__PROBLEM TO WORK ON__: Copy out every line of the data below, word for word.

__DATASET RECORDS__:
++++

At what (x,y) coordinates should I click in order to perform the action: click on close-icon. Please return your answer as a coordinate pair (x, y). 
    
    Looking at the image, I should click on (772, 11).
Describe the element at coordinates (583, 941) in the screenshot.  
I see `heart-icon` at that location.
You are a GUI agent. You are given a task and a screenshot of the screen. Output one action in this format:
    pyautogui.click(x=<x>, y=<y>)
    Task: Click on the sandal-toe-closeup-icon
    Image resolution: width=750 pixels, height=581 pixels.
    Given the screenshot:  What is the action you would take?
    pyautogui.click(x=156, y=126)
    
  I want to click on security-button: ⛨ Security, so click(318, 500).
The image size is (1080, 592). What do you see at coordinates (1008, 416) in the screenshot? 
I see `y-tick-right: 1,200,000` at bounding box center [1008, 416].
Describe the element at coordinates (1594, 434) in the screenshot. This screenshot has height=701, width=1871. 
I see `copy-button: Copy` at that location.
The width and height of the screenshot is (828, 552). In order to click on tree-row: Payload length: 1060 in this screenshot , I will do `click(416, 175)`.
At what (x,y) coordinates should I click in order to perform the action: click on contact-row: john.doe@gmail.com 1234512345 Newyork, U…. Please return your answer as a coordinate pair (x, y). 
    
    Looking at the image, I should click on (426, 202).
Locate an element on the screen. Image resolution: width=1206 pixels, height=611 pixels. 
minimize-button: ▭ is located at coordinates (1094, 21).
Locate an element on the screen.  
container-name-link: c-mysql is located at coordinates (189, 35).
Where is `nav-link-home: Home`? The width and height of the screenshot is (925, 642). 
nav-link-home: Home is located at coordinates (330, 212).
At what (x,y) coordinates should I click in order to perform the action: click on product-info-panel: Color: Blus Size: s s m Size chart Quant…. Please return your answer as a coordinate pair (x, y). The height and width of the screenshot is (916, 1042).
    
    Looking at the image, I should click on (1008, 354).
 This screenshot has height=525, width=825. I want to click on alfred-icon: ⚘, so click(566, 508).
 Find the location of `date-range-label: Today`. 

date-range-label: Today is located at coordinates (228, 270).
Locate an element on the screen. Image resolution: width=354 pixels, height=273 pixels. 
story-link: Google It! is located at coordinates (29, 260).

++++

__TASK RESPONSE__:
At what (x,y) coordinates should I click in order to perform the action: click on close-icon. Please return your answer as a coordinate pair (x, y). 
    
    Looking at the image, I should click on (772, 11).
Describe the element at coordinates (583, 941) in the screenshot.  
I see `heart-icon` at that location.
You are a GUI agent. You are given a task and a screenshot of the screen. Output one action in this format:
    pyautogui.click(x=<x>, y=<y>)
    Task: Click on the sandal-toe-closeup-icon
    Image resolution: width=750 pixels, height=581 pixels.
    Given the screenshot:  What is the action you would take?
    pyautogui.click(x=156, y=126)
    
  I want to click on security-button: ⛨ Security, so click(318, 500).
The image size is (1080, 592). What do you see at coordinates (1008, 416) in the screenshot? 
I see `y-tick-right: 1,200,000` at bounding box center [1008, 416].
Describe the element at coordinates (1594, 434) in the screenshot. This screenshot has height=701, width=1871. 
I see `copy-button: Copy` at that location.
The width and height of the screenshot is (828, 552). In order to click on tree-row: Payload length: 1060 in this screenshot , I will do `click(416, 175)`.
At what (x,y) coordinates should I click in order to perform the action: click on contact-row: john.doe@gmail.com 1234512345 Newyork, U…. Please return your answer as a coordinate pair (x, y). 
    
    Looking at the image, I should click on (426, 202).
Locate an element on the screen. Image resolution: width=1206 pixels, height=611 pixels. 
minimize-button: ▭ is located at coordinates (1094, 21).
Locate an element on the screen.  
container-name-link: c-mysql is located at coordinates (189, 35).
Where is `nav-link-home: Home`? The width and height of the screenshot is (925, 642). 
nav-link-home: Home is located at coordinates (330, 212).
At what (x,y) coordinates should I click in order to perform the action: click on product-info-panel: Color: Blus Size: s s m Size chart Quant…. Please return your answer as a coordinate pair (x, y). The height and width of the screenshot is (916, 1042).
    
    Looking at the image, I should click on (1008, 354).
 This screenshot has height=525, width=825. I want to click on alfred-icon: ⚘, so click(566, 508).
 Find the location of `date-range-label: Today`. 

date-range-label: Today is located at coordinates (228, 270).
Locate an element on the screen. Image resolution: width=354 pixels, height=273 pixels. 
story-link: Google It! is located at coordinates (29, 260).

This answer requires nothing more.